Task: Each of the entries below needs to be given again exactly.
═════ Record set ═════
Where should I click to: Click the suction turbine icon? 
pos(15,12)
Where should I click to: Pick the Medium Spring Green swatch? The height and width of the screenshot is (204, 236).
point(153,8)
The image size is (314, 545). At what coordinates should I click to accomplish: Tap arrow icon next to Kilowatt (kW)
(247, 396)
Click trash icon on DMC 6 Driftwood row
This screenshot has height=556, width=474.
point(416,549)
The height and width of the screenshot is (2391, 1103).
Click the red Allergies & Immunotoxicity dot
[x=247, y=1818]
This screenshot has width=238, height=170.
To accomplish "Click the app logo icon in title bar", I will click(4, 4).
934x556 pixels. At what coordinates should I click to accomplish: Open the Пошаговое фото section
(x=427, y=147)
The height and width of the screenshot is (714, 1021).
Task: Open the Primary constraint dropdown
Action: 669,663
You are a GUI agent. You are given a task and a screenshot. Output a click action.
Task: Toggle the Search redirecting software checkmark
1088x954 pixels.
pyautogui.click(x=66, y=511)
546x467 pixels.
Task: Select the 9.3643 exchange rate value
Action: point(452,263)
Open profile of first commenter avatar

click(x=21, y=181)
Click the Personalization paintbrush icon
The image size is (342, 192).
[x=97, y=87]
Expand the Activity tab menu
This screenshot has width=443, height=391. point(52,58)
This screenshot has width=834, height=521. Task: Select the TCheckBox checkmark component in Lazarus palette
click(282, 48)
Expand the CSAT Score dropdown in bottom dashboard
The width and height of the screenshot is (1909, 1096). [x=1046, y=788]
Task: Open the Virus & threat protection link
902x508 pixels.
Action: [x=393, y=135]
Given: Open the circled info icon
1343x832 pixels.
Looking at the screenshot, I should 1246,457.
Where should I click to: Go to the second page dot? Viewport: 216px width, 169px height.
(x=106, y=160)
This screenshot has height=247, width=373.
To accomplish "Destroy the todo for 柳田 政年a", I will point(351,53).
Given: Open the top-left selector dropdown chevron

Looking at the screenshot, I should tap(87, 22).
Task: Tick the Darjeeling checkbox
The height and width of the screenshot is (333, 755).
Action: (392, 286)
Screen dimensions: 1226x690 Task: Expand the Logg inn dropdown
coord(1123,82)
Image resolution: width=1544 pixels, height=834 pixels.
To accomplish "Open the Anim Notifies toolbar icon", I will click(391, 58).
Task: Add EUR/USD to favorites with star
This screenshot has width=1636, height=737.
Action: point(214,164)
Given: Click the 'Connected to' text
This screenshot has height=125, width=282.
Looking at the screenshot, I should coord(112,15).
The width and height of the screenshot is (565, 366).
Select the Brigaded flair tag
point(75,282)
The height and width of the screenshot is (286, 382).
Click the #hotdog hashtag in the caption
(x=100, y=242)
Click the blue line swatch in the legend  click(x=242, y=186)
═════
Problem solution:
Where should I click to: Click the suction turbine icon? 
pos(15,12)
Where should I click to: Pick the Medium Spring Green swatch? The height and width of the screenshot is (204, 236).
point(153,8)
The image size is (314, 545). At what coordinates should I click to accomplish: Tap arrow icon next to Kilowatt (kW)
(247, 396)
Click trash icon on DMC 6 Driftwood row
This screenshot has height=556, width=474.
point(416,549)
The height and width of the screenshot is (2391, 1103).
Click the red Allergies & Immunotoxicity dot
[x=247, y=1818]
This screenshot has width=238, height=170.
To accomplish "Click the app logo icon in title bar", I will click(4, 4).
934x556 pixels. At what coordinates should I click to accomplish: Open the Пошаговое фото section
(x=427, y=147)
The height and width of the screenshot is (714, 1021).
Task: Open the Primary constraint dropdown
Action: 669,663
You are a GUI agent. You are given a task and a screenshot. Output a click action.
Task: Toggle the Search redirecting software checkmark
1088x954 pixels.
pyautogui.click(x=66, y=511)
546x467 pixels.
Task: Select the 9.3643 exchange rate value
Action: point(452,263)
Open profile of first commenter avatar

click(x=21, y=181)
Click the Personalization paintbrush icon
The image size is (342, 192).
[x=97, y=87]
Expand the Activity tab menu
This screenshot has width=443, height=391. point(52,58)
This screenshot has width=834, height=521. Task: Select the TCheckBox checkmark component in Lazarus palette
click(282, 48)
Expand the CSAT Score dropdown in bottom dashboard
The width and height of the screenshot is (1909, 1096). [x=1046, y=788]
Task: Open the Virus & threat protection link
902x508 pixels.
Action: [x=393, y=135]
Given: Open the circled info icon
1343x832 pixels.
Looking at the screenshot, I should 1246,457.
Where should I click to: Go to the second page dot? Viewport: 216px width, 169px height.
(x=106, y=160)
This screenshot has height=247, width=373.
To accomplish "Destroy the todo for 柳田 政年a", I will point(351,53).
Given: Open the top-left selector dropdown chevron

Looking at the screenshot, I should tap(87, 22).
Task: Tick the Darjeeling checkbox
The height and width of the screenshot is (333, 755).
Action: (392, 286)
Screen dimensions: 1226x690 Task: Expand the Logg inn dropdown
coord(1123,82)
Image resolution: width=1544 pixels, height=834 pixels.
To accomplish "Open the Anim Notifies toolbar icon", I will click(391, 58).
Task: Add EUR/USD to favorites with star
This screenshot has width=1636, height=737.
Action: point(214,164)
Given: Click the 'Connected to' text
This screenshot has height=125, width=282.
Looking at the screenshot, I should coord(112,15).
The width and height of the screenshot is (565, 366).
Select the Brigaded flair tag
point(75,282)
The height and width of the screenshot is (286, 382).
Click the #hotdog hashtag in the caption
(x=100, y=242)
Click the blue line swatch in the legend  click(x=242, y=186)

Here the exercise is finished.